Jan. 12 (Bloomberg) -- Roadside pollution in Hong Kong, which benchmarks itself against a 25-year-old air standard, contributed to about 7,240 premature deaths from 2005 to 2011, a public think tank said, citing data from an environmental index.
High nitrogen dioxide levels are linked to the deaths, the Hong Kong-based Civic Exchange said in a statement today, citing data from the Hedley Environmental Index, which uses a peer-reviewed methodology to indicate the public health impact of air pollution.
“Given the high number of avoidable deaths, we are very troubled by the lack of urgency by the administration to tackle air pollution head-on,” said Mike Kilburn, head of environmental strategy for the group.

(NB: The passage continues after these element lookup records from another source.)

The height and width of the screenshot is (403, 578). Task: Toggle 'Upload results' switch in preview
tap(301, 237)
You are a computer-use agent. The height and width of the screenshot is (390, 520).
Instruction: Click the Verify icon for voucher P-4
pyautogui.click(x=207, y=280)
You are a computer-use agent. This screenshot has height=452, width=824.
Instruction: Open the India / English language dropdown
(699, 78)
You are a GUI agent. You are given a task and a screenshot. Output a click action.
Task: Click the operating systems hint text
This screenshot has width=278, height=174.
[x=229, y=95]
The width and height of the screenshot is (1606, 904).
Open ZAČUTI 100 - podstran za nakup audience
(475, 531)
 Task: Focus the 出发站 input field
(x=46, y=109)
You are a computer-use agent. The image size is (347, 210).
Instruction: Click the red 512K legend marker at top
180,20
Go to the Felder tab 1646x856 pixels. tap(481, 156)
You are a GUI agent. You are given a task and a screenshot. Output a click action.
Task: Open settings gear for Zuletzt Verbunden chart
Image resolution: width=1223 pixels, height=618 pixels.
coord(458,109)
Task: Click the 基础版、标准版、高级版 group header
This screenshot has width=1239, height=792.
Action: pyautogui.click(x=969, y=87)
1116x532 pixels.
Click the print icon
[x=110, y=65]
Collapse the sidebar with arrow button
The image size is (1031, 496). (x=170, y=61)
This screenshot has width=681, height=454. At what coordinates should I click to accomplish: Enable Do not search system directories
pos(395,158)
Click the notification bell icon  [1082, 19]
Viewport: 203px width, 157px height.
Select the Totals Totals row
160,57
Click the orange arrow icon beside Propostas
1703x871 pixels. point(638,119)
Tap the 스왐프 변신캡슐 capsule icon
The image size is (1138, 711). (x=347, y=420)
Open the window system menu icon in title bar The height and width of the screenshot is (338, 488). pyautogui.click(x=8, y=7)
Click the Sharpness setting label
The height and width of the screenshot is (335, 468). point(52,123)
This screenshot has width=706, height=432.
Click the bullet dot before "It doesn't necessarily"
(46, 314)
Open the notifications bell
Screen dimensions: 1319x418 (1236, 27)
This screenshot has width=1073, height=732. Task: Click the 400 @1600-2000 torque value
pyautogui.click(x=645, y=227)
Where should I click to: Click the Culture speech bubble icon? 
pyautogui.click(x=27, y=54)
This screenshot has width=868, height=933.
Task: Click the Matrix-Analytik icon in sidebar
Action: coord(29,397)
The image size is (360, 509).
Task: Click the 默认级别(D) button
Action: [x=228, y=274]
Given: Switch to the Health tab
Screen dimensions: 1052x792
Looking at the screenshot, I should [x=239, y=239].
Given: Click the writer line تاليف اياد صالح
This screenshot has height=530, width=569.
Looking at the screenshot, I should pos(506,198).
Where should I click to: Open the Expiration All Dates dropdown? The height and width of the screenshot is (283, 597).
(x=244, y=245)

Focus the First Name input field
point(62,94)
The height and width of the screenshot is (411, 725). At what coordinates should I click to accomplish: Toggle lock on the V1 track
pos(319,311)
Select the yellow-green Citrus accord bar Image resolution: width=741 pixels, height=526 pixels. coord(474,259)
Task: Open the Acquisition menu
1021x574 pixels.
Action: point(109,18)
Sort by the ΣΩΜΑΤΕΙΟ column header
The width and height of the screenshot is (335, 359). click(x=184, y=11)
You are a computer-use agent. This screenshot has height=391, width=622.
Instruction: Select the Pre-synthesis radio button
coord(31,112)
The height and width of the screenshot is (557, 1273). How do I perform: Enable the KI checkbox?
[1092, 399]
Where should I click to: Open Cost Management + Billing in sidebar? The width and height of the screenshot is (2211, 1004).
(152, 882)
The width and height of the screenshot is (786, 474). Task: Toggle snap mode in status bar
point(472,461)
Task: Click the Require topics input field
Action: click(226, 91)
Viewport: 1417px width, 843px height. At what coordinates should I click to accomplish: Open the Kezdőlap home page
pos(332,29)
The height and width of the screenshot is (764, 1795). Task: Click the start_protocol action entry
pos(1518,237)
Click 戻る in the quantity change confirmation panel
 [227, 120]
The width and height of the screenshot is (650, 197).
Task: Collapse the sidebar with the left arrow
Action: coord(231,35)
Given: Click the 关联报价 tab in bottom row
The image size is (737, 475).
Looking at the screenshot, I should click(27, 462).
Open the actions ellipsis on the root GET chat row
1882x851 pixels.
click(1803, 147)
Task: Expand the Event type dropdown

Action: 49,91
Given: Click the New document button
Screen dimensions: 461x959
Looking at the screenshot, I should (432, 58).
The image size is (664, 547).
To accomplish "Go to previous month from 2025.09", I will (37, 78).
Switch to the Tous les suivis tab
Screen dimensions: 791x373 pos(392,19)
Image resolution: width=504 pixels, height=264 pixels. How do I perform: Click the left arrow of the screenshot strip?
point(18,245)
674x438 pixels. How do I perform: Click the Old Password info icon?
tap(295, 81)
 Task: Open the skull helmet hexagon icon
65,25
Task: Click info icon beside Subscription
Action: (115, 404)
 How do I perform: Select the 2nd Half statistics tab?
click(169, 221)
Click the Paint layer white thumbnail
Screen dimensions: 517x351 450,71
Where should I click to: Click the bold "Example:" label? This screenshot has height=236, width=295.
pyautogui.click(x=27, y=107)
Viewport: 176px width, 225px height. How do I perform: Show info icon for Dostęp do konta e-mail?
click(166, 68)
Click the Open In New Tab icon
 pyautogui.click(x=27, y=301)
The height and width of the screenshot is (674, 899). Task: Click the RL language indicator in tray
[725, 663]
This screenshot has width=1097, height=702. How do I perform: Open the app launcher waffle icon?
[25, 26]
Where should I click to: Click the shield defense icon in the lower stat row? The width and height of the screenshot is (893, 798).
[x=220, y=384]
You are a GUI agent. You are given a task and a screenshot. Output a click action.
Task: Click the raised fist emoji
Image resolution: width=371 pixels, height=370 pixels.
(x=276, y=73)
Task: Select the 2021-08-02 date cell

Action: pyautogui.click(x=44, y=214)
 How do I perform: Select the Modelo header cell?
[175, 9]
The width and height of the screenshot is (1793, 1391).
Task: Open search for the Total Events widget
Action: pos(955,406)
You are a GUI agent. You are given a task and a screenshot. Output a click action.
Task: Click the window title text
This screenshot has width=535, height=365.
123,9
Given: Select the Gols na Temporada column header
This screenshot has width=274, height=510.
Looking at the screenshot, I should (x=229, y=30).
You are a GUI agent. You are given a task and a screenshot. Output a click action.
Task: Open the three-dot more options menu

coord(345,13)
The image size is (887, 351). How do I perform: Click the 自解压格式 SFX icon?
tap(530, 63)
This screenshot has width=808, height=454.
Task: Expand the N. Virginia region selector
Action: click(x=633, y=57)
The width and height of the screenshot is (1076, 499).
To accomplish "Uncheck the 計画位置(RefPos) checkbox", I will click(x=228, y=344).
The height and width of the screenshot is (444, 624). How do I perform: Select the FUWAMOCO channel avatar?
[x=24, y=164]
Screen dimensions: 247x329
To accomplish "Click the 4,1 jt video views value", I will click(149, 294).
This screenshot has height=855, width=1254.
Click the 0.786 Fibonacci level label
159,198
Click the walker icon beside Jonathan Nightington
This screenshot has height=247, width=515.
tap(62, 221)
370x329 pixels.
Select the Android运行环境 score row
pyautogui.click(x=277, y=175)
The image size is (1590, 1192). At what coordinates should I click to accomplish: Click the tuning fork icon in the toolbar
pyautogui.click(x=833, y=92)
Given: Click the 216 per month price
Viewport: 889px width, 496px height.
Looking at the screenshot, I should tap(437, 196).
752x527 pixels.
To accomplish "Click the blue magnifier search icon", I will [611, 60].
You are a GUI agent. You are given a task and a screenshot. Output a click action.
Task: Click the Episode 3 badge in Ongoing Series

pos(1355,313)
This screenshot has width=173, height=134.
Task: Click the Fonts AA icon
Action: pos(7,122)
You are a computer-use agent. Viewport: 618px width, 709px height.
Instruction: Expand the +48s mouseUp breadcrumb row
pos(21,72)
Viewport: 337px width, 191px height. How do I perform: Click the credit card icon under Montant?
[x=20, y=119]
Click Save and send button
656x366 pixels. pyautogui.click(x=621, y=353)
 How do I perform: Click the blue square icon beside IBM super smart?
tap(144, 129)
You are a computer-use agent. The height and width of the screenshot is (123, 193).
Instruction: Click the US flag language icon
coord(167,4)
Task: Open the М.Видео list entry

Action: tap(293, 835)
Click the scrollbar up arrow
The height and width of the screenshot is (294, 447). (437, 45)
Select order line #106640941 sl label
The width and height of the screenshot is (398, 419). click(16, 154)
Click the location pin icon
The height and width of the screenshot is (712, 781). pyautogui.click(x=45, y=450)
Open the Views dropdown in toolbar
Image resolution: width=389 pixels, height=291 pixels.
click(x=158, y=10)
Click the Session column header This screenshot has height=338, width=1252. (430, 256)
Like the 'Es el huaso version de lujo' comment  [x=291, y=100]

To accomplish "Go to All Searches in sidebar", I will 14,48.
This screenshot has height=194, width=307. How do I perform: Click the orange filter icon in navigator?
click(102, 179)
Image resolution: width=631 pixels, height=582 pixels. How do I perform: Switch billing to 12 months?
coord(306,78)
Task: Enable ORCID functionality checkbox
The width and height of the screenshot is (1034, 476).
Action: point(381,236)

The Hong Kong government hasn’t updated its air quality objectives since 1987 and its standard of measurements is less strict than the World Health Organization’s. The government yesterday said it will measure pollutants smaller than 2.5 micrometers at all its monitoring stations by March, a week after Beijing pledged to make similar data publicly available.
An estimated 528,388 hospital bed days, and 49.26 million doctor visits “can be attributed to Hong Kong’s persistently poor air quality” during Hong Kong Chief Executive Donald Tsang’s term of office from 2005, the Civic Exchange said.
The Hong Kong government is retrofitting some buses with devices to reduce nitrogen oxide emissions, and it’s also working with the government in the nearby Chinese province of Guangdong to reduce ozone concentrations in the region, the city’s environmental protection department said in an e-mailed statement today in response to the report.